The problem: Where does the word "column" show up in the data? Please find each such line and copy it.

***** Information provided *****

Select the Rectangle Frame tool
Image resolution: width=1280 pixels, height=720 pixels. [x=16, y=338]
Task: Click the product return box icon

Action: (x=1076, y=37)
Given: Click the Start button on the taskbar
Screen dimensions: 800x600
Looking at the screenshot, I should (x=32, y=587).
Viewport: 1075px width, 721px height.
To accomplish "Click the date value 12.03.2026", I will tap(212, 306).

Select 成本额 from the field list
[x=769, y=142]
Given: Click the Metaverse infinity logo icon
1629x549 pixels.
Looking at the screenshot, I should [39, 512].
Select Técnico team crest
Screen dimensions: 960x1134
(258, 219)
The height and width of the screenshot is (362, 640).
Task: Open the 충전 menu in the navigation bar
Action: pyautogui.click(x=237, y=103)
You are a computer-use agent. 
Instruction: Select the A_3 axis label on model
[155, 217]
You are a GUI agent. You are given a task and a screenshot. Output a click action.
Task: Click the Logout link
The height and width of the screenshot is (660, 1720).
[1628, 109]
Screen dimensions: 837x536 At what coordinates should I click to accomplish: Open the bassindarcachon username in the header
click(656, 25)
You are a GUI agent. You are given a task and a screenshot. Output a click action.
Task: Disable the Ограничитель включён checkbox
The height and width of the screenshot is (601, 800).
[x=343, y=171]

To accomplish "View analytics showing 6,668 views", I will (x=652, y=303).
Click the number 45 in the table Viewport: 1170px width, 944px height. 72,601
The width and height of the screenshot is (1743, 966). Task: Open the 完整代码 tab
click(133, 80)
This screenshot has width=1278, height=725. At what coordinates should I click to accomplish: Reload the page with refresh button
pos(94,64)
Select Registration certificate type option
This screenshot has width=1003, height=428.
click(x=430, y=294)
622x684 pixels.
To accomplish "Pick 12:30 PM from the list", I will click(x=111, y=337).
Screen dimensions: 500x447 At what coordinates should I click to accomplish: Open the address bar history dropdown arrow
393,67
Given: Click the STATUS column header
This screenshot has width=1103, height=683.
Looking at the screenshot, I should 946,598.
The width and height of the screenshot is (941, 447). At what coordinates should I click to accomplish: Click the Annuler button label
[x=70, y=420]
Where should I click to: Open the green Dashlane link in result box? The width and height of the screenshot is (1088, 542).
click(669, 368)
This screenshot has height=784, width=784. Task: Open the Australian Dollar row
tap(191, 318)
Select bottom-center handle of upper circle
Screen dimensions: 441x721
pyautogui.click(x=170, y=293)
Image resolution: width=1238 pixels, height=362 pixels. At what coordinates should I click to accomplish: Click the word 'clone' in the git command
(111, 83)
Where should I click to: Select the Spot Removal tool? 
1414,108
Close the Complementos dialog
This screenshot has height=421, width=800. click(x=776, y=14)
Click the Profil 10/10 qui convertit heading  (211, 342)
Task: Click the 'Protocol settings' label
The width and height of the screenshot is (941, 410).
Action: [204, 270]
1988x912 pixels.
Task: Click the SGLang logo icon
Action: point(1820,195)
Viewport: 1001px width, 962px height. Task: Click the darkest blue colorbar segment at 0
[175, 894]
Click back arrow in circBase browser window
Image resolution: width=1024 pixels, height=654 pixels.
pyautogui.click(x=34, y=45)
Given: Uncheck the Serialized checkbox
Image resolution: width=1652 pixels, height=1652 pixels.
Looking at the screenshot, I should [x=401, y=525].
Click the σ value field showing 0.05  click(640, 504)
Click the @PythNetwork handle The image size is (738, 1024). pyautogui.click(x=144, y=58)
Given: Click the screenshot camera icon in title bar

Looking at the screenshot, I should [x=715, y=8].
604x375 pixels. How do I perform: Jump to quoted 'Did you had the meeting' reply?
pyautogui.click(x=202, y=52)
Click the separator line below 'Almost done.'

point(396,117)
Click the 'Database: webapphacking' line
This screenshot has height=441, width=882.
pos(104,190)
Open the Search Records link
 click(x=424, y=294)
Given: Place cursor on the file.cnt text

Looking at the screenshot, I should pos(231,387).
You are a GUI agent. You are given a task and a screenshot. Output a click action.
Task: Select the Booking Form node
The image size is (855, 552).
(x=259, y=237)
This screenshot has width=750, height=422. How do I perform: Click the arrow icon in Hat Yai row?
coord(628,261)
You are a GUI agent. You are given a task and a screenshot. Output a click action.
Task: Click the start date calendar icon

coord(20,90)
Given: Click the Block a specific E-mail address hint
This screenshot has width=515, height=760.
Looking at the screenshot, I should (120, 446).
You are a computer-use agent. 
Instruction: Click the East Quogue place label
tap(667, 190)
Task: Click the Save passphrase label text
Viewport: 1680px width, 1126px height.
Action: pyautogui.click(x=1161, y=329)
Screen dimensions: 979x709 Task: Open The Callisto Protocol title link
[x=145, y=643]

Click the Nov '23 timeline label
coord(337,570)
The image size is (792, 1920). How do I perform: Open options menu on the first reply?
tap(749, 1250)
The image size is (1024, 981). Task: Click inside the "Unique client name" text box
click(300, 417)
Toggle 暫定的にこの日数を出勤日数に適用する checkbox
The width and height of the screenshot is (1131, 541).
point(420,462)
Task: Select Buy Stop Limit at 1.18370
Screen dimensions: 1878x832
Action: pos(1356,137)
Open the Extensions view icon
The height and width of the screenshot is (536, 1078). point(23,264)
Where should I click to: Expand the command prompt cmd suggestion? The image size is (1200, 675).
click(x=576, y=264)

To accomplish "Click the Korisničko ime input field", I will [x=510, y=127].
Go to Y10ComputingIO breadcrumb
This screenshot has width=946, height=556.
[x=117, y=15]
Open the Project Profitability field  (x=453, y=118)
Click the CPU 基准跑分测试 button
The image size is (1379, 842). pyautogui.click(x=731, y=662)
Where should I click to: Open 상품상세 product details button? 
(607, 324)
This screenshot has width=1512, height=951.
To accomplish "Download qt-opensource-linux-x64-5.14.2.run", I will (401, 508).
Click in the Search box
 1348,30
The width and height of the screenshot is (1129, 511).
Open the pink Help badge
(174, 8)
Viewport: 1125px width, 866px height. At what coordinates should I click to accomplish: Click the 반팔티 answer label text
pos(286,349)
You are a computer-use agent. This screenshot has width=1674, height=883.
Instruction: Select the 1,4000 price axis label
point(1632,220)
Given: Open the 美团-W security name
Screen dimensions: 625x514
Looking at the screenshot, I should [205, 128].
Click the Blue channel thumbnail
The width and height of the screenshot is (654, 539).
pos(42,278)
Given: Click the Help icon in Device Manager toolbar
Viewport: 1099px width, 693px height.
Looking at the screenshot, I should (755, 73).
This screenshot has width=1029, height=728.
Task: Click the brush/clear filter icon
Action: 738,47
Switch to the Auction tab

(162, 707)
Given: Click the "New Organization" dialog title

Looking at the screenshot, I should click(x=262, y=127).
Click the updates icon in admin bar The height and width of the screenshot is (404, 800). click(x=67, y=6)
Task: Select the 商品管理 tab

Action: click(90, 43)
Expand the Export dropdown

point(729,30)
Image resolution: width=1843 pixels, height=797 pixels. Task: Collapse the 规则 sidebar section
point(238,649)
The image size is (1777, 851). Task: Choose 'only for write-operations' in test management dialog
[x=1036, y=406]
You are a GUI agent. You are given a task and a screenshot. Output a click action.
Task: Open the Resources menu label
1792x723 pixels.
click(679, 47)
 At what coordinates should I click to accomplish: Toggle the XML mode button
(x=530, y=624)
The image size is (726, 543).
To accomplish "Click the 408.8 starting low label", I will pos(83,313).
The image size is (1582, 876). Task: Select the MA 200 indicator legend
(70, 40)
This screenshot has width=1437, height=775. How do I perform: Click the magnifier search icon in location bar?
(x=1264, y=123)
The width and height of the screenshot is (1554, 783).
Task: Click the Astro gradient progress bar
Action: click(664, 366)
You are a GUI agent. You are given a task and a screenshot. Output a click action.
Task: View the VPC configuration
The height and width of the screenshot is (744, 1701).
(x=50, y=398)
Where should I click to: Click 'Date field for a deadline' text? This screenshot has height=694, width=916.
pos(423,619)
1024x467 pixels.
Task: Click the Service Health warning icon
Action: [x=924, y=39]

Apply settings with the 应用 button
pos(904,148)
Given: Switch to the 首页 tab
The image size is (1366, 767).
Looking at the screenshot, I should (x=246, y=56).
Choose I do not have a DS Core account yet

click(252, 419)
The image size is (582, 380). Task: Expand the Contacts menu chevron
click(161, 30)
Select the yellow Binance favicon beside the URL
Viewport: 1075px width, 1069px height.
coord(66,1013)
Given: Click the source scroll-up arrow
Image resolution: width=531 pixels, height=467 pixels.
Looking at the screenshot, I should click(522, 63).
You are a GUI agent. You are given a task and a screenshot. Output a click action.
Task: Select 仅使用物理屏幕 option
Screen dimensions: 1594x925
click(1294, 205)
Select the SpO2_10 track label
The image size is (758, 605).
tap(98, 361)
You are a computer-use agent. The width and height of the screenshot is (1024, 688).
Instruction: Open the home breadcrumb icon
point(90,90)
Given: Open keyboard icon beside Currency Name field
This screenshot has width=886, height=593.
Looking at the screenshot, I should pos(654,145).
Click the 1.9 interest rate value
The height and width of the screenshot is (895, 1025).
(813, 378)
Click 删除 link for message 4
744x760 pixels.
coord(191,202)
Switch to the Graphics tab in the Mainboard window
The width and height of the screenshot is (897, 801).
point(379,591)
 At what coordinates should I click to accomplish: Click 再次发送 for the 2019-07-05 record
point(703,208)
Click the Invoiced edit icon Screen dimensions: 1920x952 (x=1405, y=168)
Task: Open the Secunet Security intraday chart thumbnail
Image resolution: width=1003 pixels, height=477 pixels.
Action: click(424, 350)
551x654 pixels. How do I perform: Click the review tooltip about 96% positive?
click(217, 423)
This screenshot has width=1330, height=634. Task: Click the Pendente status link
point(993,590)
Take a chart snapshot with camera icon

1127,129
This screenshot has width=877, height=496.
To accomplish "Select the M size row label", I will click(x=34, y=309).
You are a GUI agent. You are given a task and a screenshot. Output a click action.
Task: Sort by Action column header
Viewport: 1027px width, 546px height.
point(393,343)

*****

Task answer:
Given: Click the STATUS column header
Task: Sort by Action column header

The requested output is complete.